- Excerpted text -
☆ ☆ ☆ ☆ ☆
PETERMANN ICE SHELF, Greenland — Half a decade before he took this trip to the farthest reaches of the north, Andreas Muenchow had his doubts about whether warming temperatures were causing one of the world’s great platforms of ice to melt and fall apart.

He even stood before Congress in 2010 and balked on whether climate change might have caused a mammoth chunk of ice, four times the size of Manhattan, to break off from this floating, 300-square-mile shelf. The University of Delaware oceanographer said he wasn’t sure. He needed more evidence.

But then the Petermann Ice Shelf lost another two Manhattans of ice in 2012, and Muenchow decided to see for himself, launching a project to study the ice shelf intensively.
☆ ☆ ☆ ☆ ☆
- Material provided -
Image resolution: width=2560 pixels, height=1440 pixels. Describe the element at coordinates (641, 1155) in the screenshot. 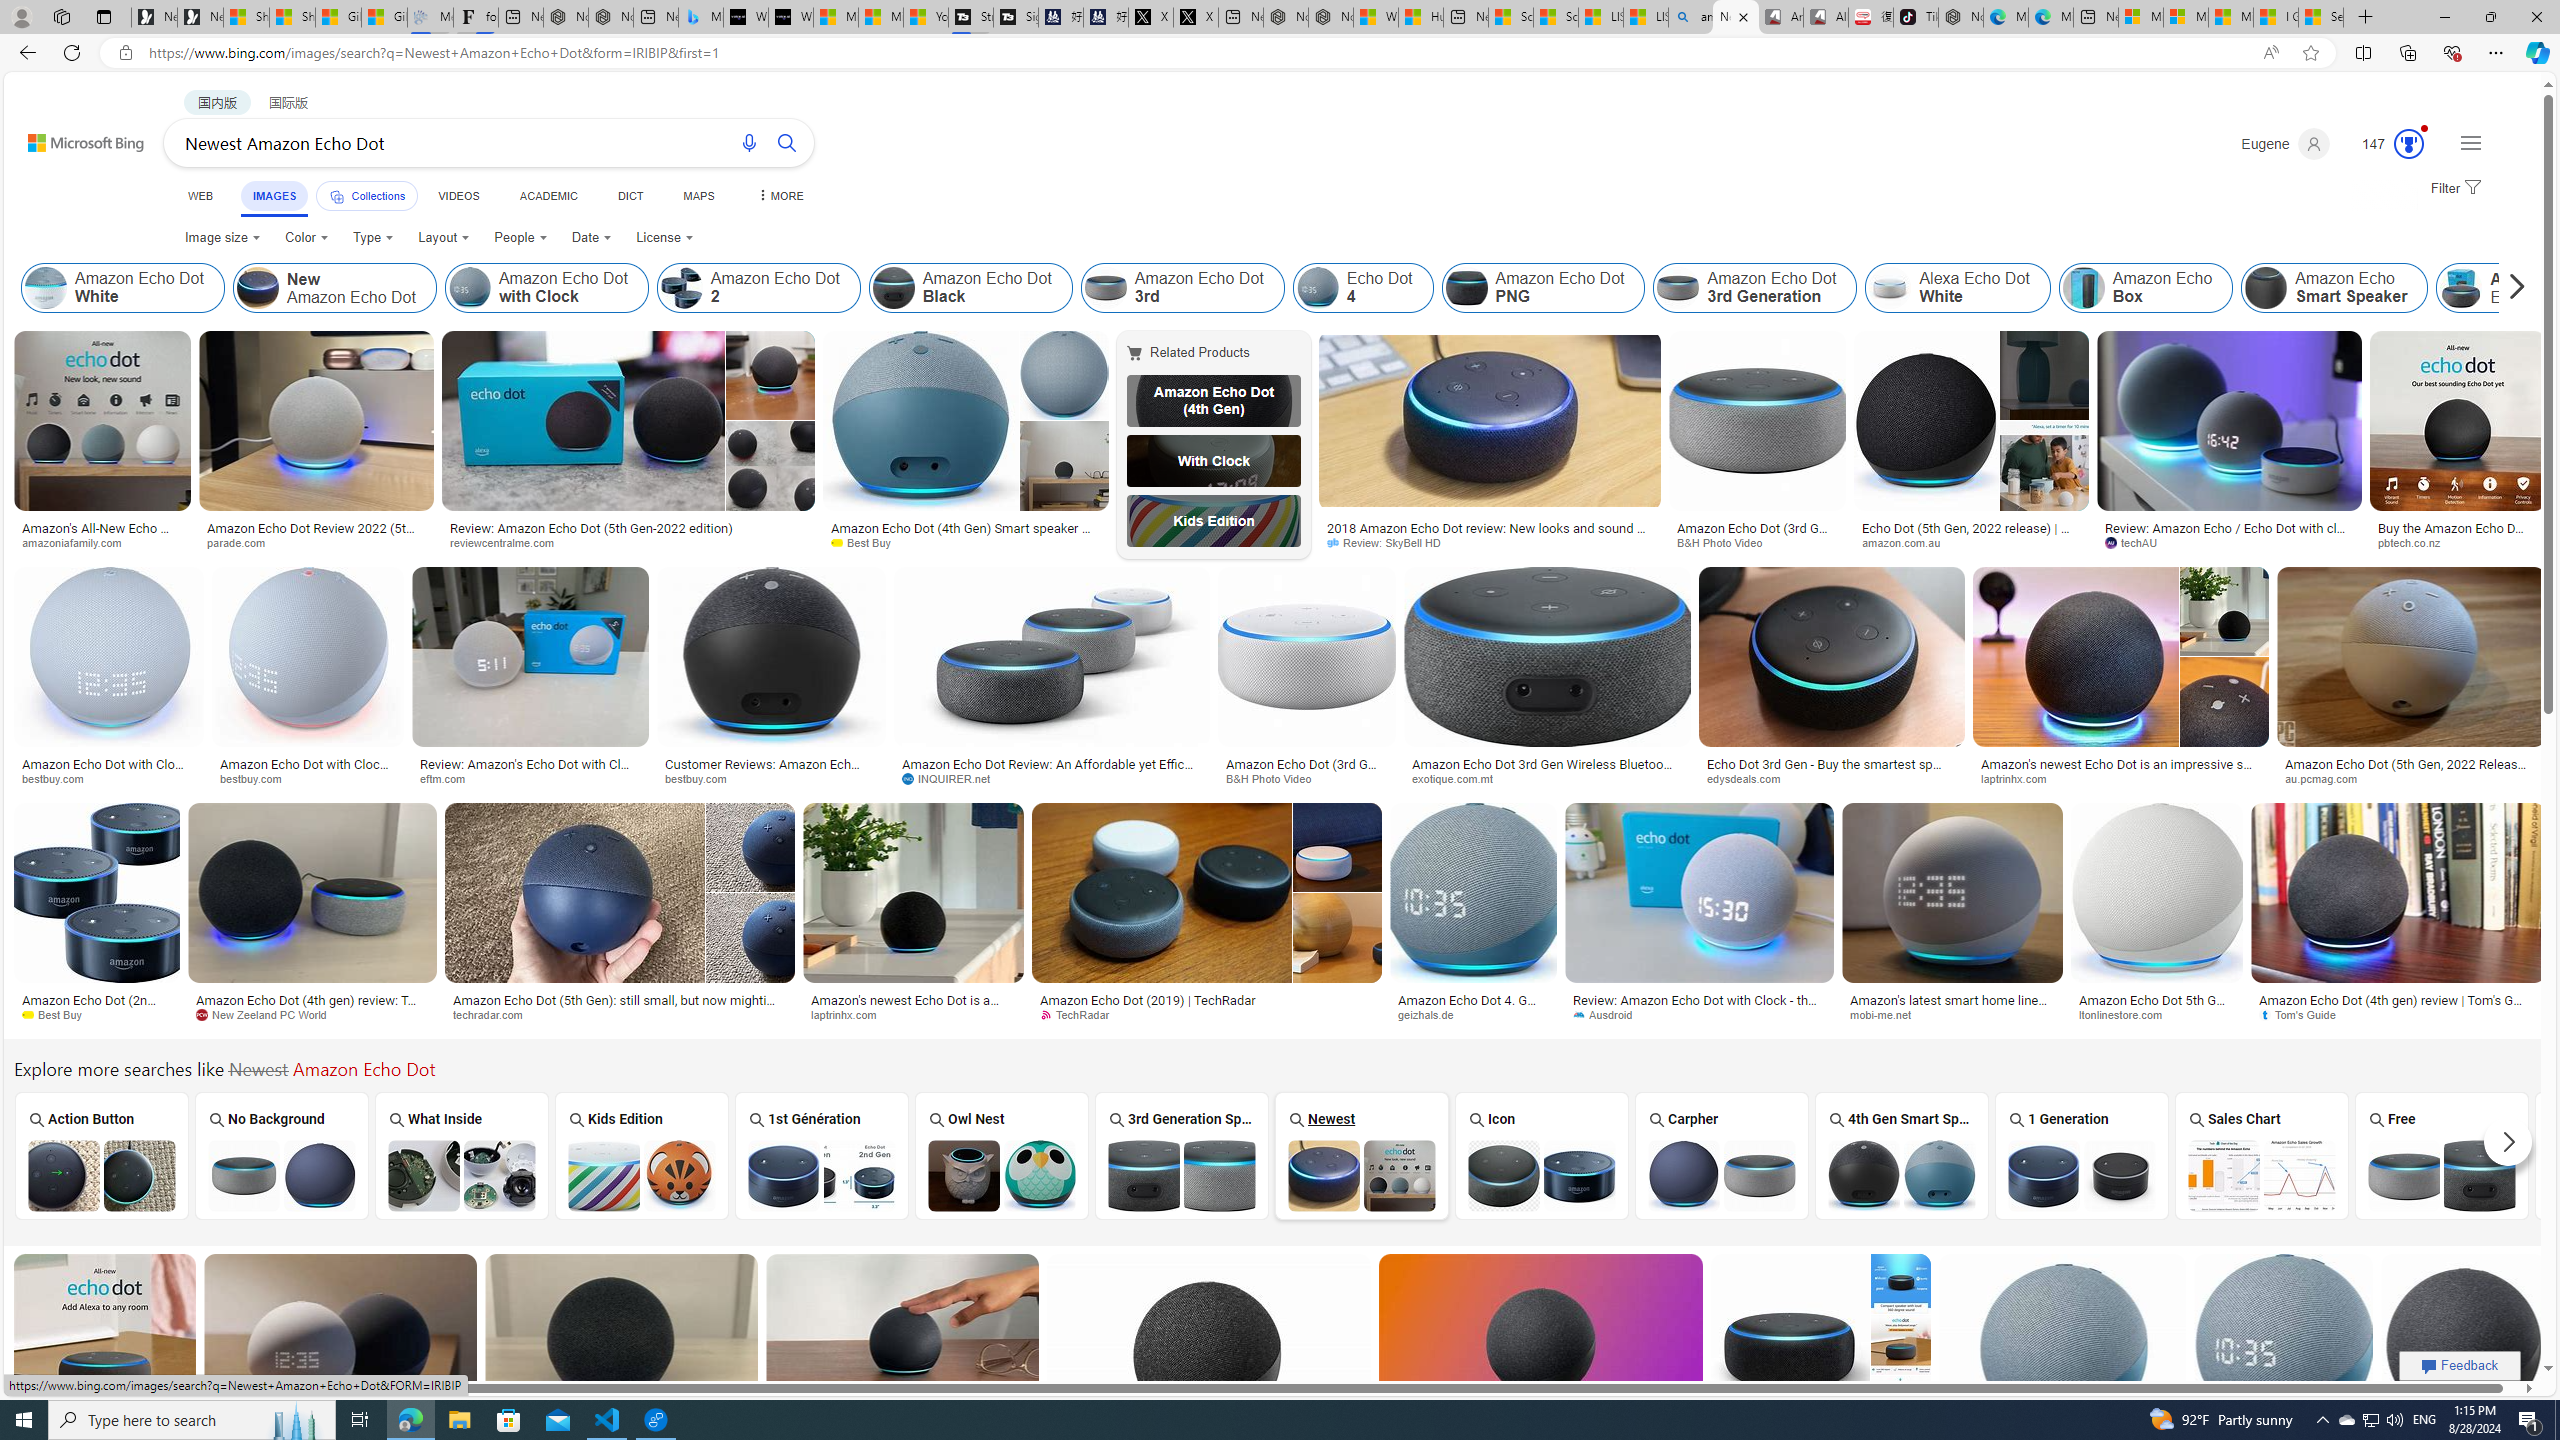

I see `Amazon Echo Dot Kids Edition Kids Edition` at that location.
☆ ☆ ☆ ☆ ☆
- Your tasks -
[1] According to the Petermann Ice Shelf passage, what university is Andreas Muenchow an oceanographer at?
[2] Extend the Petermann Ice Shelf passage with a few more sentences, picking up after its final sentence.
The listing plays no part in what is asked here.

- Results -
[1] The University of Delaware.

[2]
He was back again in late August, no longer a skeptic. It was hard not to be a believer here at 81 degrees north latitude, where Greenland and Canada very nearly touch. The surface of the bumpy and misshapen ice was covered with pools and puddles, in some cases frozen over but with piercing blue water beneath. Streams carved through the vast shelf, swelling into larger ponds or even small lakes.

The meltwater was a sign the ice shelf was growing more fragile, moving closer to the day when it might give up more city-size chunks of ice.

The Petermann Ice Shelf serves as a plug of sorts to one of Greenland’s largest glaciers, lodged in a fjord that, from the height of its mountain walls down to the lowest point of the seafloor, is deeper than the Grand Canyon. There’s enough ice piled up behind Petermann to raise oceans globally by nearly a foot someday.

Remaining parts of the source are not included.